Despite dramatic medical advances and the investment of billions of Federal dollars, we are on the brink of a national health crisis with

thousands of families in urban ghettos and residents in poverty stricken rural areas unable to obtain adequate health and medical care. The health resources of the Nation have been badly misallowed. Highly trained personnel and highly specialized medical equipment have been clustered in shiny new medical centers, isolated from the needs of many citizens in the inner city and rural towns.

The National Health Service Corps could substantially correct the present maldistribution of medical manpower by using local volunteers, paraprofessionals, and professionals in community clinics and other facilities serving the citizens of urban and rural regions.

Physicians serving in the program would become members of the U.S. Public Health Service as commissioned officers and would fulfill their military obligation. Nurses and other health care personnel would be recruited by the Public Health Service for assignment by the U.S. Surgeon General to serve in various areas of the country.

A National Health Corps Advisory Council, comprised of Government representatives, private citizens, and recipients of service by the Health Corps, would develop the policy governing the selection of personnel and their assignment to areas inhabited by medically needy.

In addition to projects in city ghettos, the Corps personnel could be used in health care programs serving Indians, migrant workers, Headstart children, people in model cities neighborhoods and expanded programs based in Public Health Service hospitals, neighborhood health clinics, and community mental health clinics.

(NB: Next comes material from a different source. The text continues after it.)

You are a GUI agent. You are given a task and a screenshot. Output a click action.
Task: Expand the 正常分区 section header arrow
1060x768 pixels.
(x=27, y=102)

Our young doctors, nurses, and other medical personnel should be given the opportunity to share in the satisfaction of public service through participation in a National Health Corps. Their counterparts in the educational and legal professions have already displayed their social consciousness by flocking to work in the National Teacher Corps and neighborhood legal services program.

Implicit with this manpower plan is the need for expansion of neighborhood health clinics and hospital satellite centers, the development of improved means to transfer patients to facilities with better medical resources, and a reassessment of priorities in Government health programs.

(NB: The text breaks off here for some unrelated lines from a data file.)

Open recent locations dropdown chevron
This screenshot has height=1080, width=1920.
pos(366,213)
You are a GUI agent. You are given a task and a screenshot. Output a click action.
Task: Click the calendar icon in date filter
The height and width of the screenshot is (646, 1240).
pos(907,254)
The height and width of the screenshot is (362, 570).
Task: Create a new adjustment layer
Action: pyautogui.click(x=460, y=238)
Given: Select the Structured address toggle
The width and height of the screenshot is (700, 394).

Local community residents, trained by medical personnel in local hospitals, could be mobilized as health workers to inform their neighbors about family health practices, preventive medicine, and the accessibility of health care while others could prepare for new career positions in the health field.

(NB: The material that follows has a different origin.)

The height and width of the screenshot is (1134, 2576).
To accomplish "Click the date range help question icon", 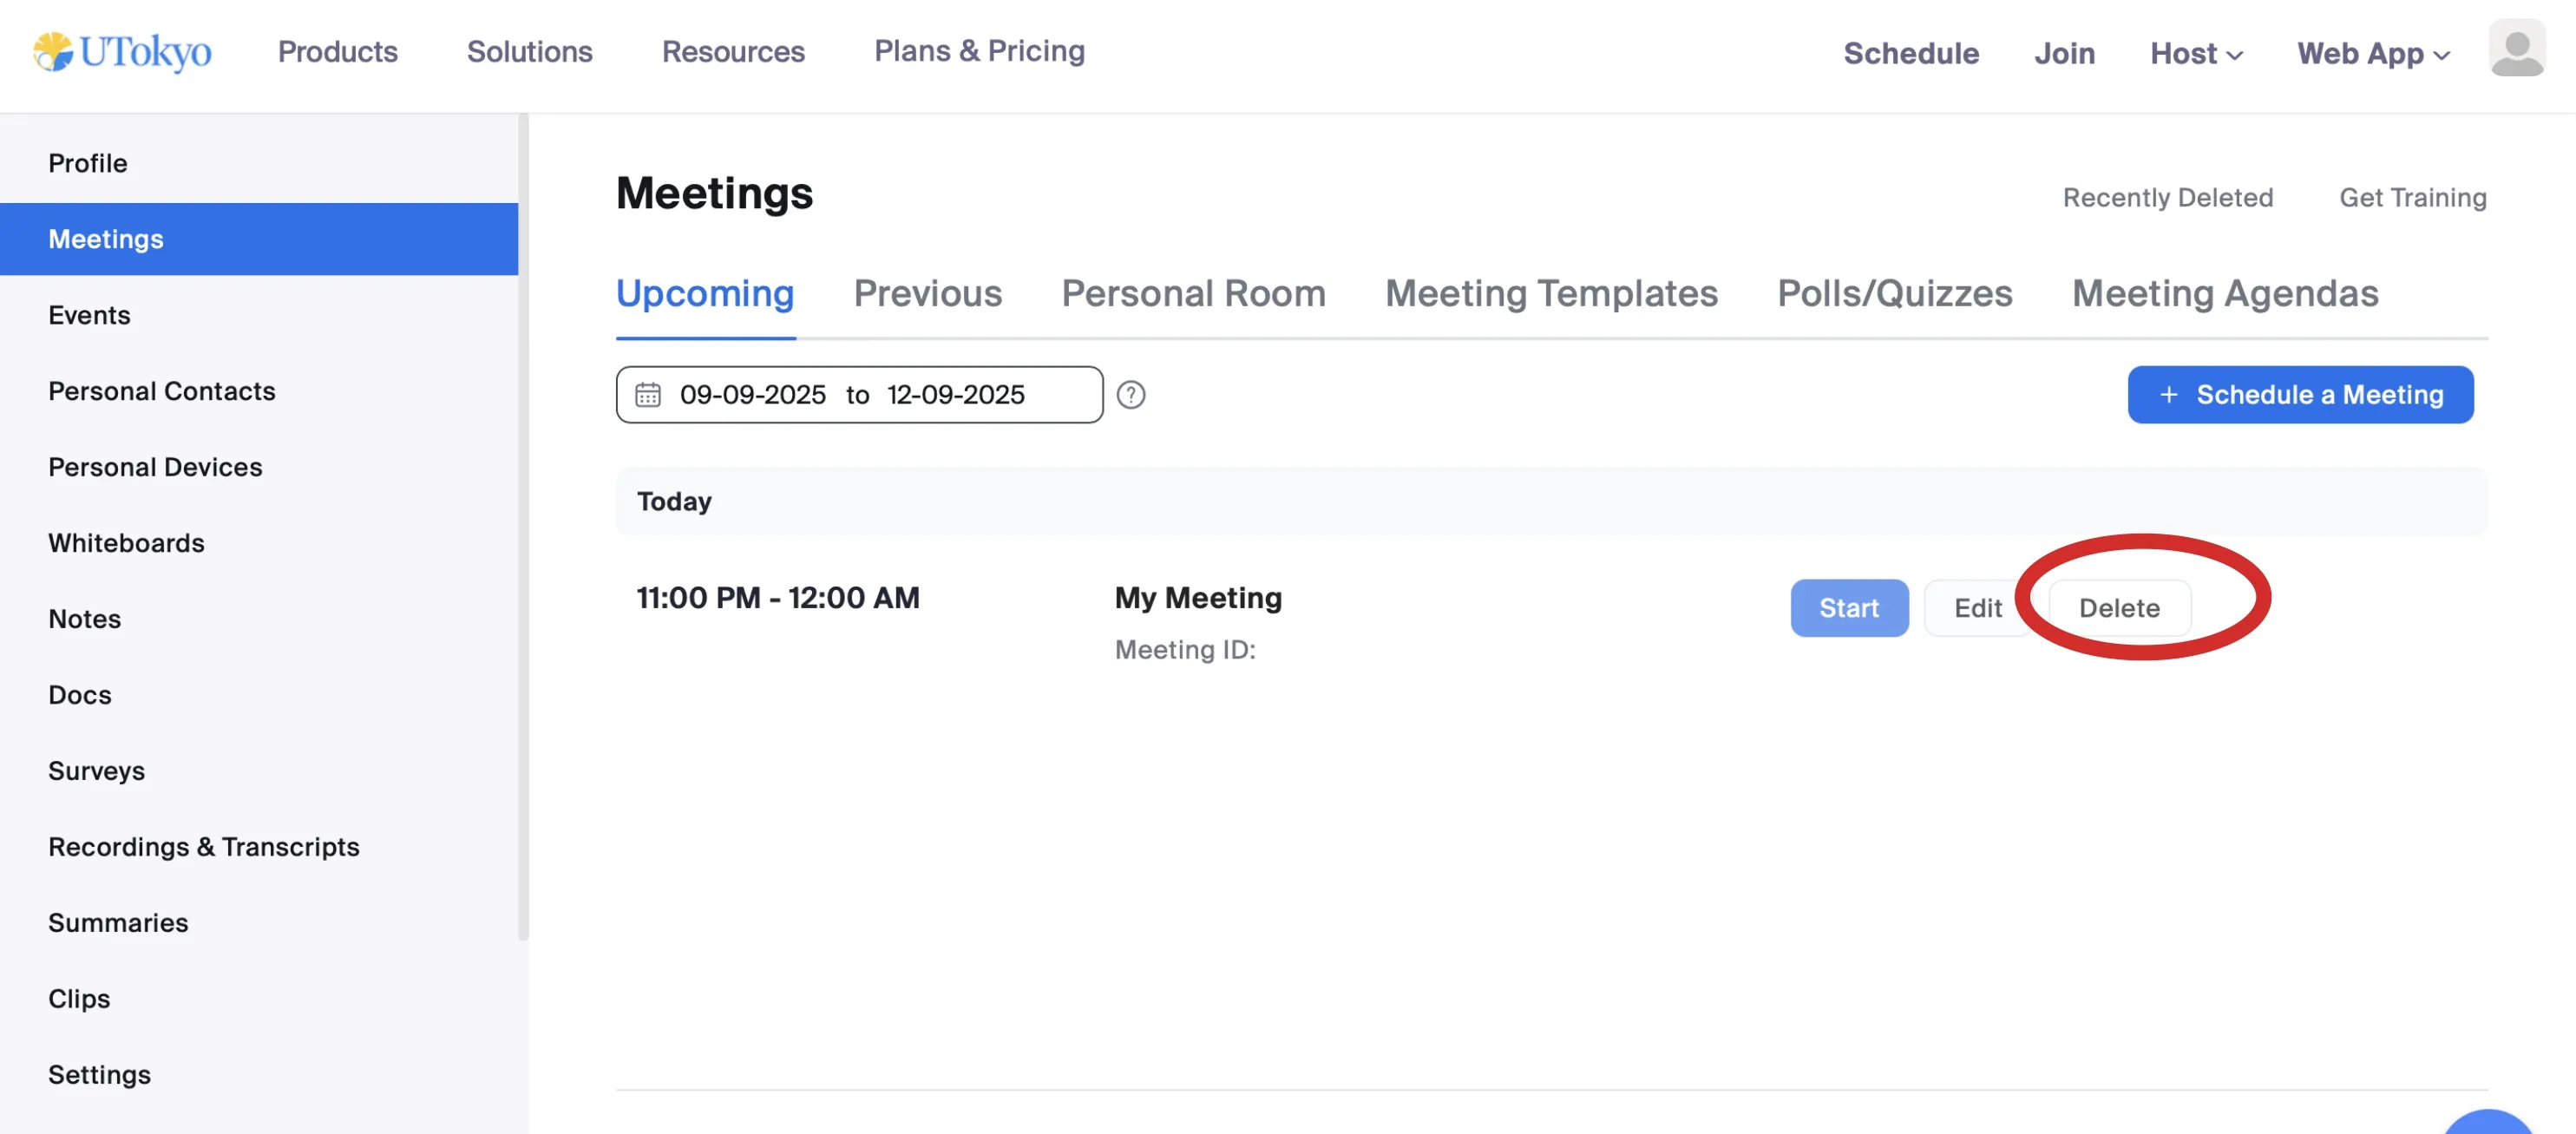I will tap(1130, 395).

Without a comprehensive revision of the organization and delivery of health and medical care, millions of citizens will continue to receive no care at all or very marginal care at best.

As medicine becomes more and more specialized, there are fewer and fewer general practitioners available to serve the routine medical needs of the public. Less that 2 percent of today's medical graduates enter general practice.

When confronted with a relatively minor ailment, such as a cold or sprained ankle which could be normally treated at a doctor's office, many city residents must travel to the emergency room of a city hospital to receive medical attention.

These noncritical cases clog the emergency facilities and become a wasteful burden on the efficiency of the hospital's operation.